WHAT YOU HAVE TO DO: State how many lines in these records contain the word "will", and nothing else.
● ● ● ● ●
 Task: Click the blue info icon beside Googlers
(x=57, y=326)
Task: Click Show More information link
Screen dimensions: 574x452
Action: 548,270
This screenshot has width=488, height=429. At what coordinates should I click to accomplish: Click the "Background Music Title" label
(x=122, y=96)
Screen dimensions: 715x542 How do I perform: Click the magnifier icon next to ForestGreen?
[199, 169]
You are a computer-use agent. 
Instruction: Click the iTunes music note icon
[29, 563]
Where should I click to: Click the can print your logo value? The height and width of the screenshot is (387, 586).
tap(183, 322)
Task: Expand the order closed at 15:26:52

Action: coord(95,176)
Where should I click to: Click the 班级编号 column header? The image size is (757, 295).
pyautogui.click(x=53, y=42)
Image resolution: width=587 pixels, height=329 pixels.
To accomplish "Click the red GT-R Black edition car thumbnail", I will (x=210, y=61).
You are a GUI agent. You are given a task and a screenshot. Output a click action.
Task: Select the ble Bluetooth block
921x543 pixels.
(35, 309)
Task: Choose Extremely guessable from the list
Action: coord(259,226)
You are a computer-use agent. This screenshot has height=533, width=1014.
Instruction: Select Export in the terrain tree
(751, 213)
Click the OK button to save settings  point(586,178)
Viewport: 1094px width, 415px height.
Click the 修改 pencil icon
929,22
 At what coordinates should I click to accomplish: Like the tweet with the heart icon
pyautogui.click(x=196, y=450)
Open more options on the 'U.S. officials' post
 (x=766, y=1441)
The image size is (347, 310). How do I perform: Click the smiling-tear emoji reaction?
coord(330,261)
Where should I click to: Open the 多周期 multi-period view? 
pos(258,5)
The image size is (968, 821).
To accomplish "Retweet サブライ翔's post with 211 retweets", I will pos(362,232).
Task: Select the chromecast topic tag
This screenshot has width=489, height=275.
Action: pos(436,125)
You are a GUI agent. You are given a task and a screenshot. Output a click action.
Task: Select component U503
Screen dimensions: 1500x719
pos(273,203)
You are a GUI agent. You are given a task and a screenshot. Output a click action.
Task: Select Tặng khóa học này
● ● ● ● ●
ANSWER BELOW: 2